QUOTED PASSAGE:
***

Fearing that a Taliban-like fundamentalist government may return, many women in Afghanistan are determined to vote in the upcoming presidential polls to defend their hard-won rights enshrined since the collapse of the Islamist regime in 2001.
Activist Muqadasa Ahmadzai, 25, was a child when the Taliban ruled the country for five years from 1996. She works for women in Nangarhar, one of the most dangerous provinces where the Taliban and the Islamic State (IS) insurgent groups dominate vast territories, Efe news reported on Saturday.
"Today women are teachers, doctors, pilots, they have the right to drive, take part in elections, and advocate for their civil and fundamental rights," Ahmadzai told Efe news, explaining the progress made in the past 18 years.
In contrast, she said, under the Taliban regime "women were killed, flogged in public for not wearing burqa, schools abandoned and hospitals destroyed".
"Although women still have challenges, the progress we have made is significant," she said.
After starting almost from scratch, women now occupy 27 per cent of civil service posts, and dozens of them hold senior positions in the government as Ministers or Ambassadors in the country where 39 per cent of over 9 million school students are girls.
Ahmadzai has asked women to mobilize through democratic means, especially during the elections set for September 28.
"To protect their achievements and defend their rights, women need to take an active part in upcoming elections and should elect a president who can truly defend their rights against the Taliban in the peace talks," said the activist.

***

DATA RECORDS:

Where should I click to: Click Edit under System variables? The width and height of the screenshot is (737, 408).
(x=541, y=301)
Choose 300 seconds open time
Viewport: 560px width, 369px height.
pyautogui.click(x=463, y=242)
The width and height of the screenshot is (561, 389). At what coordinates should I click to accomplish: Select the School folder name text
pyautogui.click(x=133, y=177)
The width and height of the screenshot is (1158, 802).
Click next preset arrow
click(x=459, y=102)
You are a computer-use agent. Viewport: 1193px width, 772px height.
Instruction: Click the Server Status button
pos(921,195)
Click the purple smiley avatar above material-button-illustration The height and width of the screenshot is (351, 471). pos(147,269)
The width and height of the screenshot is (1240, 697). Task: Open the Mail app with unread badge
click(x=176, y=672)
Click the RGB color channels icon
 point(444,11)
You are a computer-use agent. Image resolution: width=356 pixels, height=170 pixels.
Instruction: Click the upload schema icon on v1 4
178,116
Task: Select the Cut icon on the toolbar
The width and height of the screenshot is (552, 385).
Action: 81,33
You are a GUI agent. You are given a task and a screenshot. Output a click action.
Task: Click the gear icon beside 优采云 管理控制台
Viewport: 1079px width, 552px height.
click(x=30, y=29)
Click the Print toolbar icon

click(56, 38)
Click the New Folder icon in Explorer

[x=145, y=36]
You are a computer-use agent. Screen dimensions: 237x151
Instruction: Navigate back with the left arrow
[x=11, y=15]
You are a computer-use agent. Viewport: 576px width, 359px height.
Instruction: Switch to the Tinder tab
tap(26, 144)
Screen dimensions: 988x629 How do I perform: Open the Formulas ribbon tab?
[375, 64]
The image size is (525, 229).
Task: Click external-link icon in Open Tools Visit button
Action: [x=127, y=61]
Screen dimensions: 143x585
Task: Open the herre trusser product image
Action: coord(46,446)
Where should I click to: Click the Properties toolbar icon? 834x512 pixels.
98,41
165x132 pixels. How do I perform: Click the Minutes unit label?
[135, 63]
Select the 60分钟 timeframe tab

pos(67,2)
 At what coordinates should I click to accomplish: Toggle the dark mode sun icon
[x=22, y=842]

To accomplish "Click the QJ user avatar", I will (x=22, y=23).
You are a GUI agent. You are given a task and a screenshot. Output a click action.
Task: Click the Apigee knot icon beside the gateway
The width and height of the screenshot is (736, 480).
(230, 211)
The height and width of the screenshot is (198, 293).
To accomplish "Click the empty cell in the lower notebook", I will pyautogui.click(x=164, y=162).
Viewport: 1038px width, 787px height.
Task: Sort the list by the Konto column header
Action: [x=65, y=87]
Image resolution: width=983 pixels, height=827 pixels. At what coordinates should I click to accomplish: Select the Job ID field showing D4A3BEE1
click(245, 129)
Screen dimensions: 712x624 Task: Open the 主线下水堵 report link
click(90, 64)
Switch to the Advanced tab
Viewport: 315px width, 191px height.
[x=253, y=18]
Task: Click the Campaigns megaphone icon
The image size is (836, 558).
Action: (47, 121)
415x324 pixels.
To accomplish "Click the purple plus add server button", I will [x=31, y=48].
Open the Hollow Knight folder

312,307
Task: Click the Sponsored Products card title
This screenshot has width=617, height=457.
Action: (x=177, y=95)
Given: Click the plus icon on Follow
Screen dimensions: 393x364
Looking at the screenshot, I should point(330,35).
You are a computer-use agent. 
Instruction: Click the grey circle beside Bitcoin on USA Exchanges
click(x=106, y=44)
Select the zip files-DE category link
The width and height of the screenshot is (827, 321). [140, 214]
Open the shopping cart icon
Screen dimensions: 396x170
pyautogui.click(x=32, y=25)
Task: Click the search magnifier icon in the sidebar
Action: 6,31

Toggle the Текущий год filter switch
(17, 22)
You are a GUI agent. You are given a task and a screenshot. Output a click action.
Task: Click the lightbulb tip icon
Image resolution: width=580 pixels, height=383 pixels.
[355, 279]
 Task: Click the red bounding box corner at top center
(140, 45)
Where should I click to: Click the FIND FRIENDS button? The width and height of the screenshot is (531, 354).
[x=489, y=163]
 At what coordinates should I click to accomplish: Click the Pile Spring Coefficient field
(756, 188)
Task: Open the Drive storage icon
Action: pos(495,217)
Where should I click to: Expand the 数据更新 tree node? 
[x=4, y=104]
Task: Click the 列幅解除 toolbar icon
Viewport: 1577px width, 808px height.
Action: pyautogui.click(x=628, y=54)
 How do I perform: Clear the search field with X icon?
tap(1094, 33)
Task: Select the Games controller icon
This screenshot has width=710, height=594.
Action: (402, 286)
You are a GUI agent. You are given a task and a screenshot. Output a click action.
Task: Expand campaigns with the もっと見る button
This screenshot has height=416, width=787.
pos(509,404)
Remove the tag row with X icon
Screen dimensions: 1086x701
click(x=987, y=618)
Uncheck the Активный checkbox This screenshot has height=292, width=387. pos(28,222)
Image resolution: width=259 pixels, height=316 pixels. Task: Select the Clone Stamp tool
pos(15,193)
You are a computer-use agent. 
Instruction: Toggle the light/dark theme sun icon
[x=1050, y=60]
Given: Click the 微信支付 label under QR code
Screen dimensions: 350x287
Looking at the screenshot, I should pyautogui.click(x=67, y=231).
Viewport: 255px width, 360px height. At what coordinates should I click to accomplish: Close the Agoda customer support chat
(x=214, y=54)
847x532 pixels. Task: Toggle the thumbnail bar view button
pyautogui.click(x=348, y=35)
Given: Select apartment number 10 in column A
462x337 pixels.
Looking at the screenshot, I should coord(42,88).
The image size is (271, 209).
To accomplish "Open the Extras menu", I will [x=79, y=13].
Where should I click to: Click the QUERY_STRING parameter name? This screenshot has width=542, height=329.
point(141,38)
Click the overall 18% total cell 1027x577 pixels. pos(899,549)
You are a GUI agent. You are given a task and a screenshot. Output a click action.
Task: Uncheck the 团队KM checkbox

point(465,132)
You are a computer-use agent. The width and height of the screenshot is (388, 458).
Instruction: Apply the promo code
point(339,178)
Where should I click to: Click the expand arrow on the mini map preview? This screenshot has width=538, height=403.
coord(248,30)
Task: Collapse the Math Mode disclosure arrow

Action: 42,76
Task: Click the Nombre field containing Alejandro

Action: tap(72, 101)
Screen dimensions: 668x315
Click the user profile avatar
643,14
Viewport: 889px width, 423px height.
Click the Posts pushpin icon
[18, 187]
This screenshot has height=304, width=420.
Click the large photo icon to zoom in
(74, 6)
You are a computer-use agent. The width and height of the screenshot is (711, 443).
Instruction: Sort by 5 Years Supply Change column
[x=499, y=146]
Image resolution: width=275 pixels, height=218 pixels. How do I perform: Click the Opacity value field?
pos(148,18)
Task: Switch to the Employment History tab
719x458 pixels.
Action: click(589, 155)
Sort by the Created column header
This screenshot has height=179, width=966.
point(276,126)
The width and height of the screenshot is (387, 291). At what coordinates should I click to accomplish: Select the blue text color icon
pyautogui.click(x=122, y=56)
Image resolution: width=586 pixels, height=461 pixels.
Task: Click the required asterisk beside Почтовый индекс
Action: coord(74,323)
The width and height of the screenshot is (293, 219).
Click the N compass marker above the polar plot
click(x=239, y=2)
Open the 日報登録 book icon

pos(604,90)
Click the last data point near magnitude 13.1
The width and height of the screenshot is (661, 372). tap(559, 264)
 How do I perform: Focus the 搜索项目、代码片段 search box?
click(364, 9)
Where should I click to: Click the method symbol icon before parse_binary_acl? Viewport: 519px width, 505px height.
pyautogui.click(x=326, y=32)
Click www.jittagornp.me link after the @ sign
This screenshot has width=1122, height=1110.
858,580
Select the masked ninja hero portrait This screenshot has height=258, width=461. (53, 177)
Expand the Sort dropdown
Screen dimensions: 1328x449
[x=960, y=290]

***

REQUIRED WORK: Reproduce word for word the part of the article on Afghan women and the elections that opens with the words containing "Activist Muqadasa Ahmadzai, 25, was" and closes with "reported on Saturday.".

SOLVED EXERCISE:
Activist Muqadasa Ahmadzai, 25, was a child when the Taliban ruled the country for five years from 1996. She works for women in Nangarhar, one of the most dangerous provinces where the Taliban and the Islamic State (IS) insurgent groups dominate vast territories, Efe news reported on Saturday.